*** Block opens ***

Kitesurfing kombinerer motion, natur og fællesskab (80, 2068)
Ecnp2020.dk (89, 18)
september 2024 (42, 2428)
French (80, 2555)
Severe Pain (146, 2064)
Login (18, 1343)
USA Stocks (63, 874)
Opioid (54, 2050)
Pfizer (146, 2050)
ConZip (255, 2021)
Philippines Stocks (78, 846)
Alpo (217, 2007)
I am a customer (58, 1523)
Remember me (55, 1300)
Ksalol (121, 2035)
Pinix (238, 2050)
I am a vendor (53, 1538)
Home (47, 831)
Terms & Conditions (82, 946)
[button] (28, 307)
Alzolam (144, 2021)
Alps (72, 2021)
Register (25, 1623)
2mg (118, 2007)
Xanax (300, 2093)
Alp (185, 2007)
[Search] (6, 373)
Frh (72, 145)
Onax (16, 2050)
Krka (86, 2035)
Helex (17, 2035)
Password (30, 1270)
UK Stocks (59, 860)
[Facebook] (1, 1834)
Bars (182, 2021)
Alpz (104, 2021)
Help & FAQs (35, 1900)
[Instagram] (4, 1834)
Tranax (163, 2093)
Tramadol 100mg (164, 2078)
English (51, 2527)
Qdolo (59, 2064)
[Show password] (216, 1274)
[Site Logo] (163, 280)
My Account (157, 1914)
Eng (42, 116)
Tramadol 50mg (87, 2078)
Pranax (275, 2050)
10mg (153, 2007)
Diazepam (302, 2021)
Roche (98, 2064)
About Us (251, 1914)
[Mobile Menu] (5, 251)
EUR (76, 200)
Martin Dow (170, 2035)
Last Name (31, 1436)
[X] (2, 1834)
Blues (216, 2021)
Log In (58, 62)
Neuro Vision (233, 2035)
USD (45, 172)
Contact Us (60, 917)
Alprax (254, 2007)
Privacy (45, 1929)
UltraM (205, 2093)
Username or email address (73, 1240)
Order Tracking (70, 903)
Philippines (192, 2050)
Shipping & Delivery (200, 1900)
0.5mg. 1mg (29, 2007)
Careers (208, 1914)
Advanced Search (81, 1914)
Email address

*** Block closes ***

• _What to do_
Would you please copy all lines in the data that contain the word "Stocks"?

• _Result_
USA Stocks (63, 874)
Philippines Stocks (78, 846)
UK Stocks (59, 860)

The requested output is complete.